Si à l’heure actuelle, un salarié totalisant 52 semaines de congé maladie sur 104 semaines peut voir son contrat de travail automatiquement résilié, il sera désormais possible de déroger à cette règle afin de mieux s’adapter à certaines situations.

Il est ainsi prévu d’introduire un mécanisme permettant de prolonger le congé maladie au-delà des 52 semaines «en cas de fait médical nouveau dûment avéré et documenté, et se situant à l’issue d’une ou de plusieurs pathologies, sur appréciation par le Contrôle médical de la sécurité sociale». Un dépassement qui pourra atteindre 26 semaines maximum.

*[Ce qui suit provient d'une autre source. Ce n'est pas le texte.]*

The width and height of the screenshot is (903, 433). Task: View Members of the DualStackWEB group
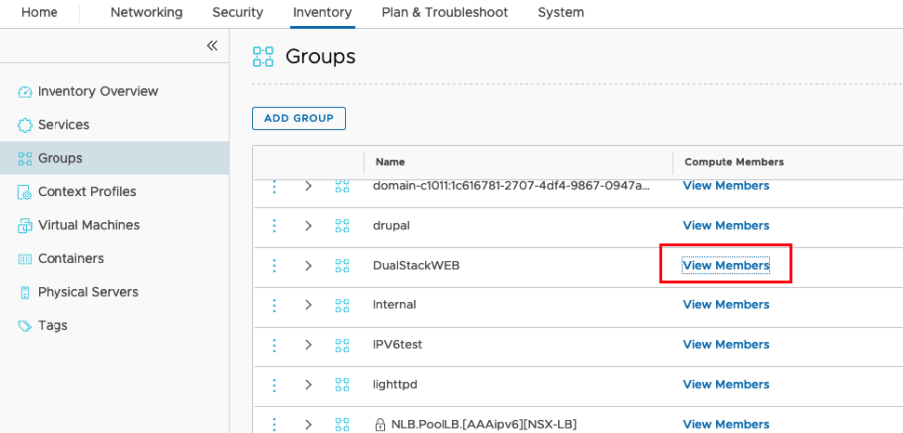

L’employeur sera consulté et pourra donner son avis «dans lequel il pourra exposer certains détails ou explications jugées importantes pour assurer la meilleure reprise possible du salarié en maladie dans l’entreprise, ou bien, alternativement, pour dégager une voie subsidiaire qui soit plus en adéquation avec les besoins de la personne visée», indique le ministère de la Sécurité sociale.

La reprise progressive facilitée

Un assouplissement qui répond au souhait du Premier ministre d’humaniser le mécanisme actuel. «Une personne atteinte de cancer et qui doit suivre des séances de chimiothérapie ne peut pas aussi être pénalisée dans le monde du travail», avait indiqué Xavier Bettel au cours des négociations en février 2016.

Le 2e volet des négociations concerne la reprise progressive du travail destinée à faciliter la réintégration d’un salarié à son poste après une période de maladie prolongée. Les partenaires sociaux se sont accordés sur le maintien des indemnités pécuniaires d’assurance maladie dans leur intégralité en cas de reprise progressive, celle-ci devant résulter d’un accord entre l’employeur et le salarié. Cette reprise pourra se faire à 25%, 50% ou 75% du temps de travail initial. La durée de reprise progressive n’est pas fixée, laissant une certaine souplesse aux protagonistes.

Ces propositions, qui ont reçu l’aval de l’UEL, de l’OGBL et du gouvernement, doivent désormais être transcrites techniquement et pourront donner lieu, selon les mesures, à des propositions législatives.